Task objective:
Output the data as it stands. Each line must match exactly.

Information shown:
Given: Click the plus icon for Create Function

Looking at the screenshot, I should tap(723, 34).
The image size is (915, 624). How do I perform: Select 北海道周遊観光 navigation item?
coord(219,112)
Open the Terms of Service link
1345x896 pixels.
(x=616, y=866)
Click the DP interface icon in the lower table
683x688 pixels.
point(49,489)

Solution to this task:
Given: Click the plus icon for Create Function

Looking at the screenshot, I should tap(723, 34).
The image size is (915, 624). How do I perform: Select 北海道周遊観光 navigation item?
coord(219,112)
Open the Terms of Service link
1345x896 pixels.
(x=616, y=866)
Click the DP interface icon in the lower table
683x688 pixels.
point(49,489)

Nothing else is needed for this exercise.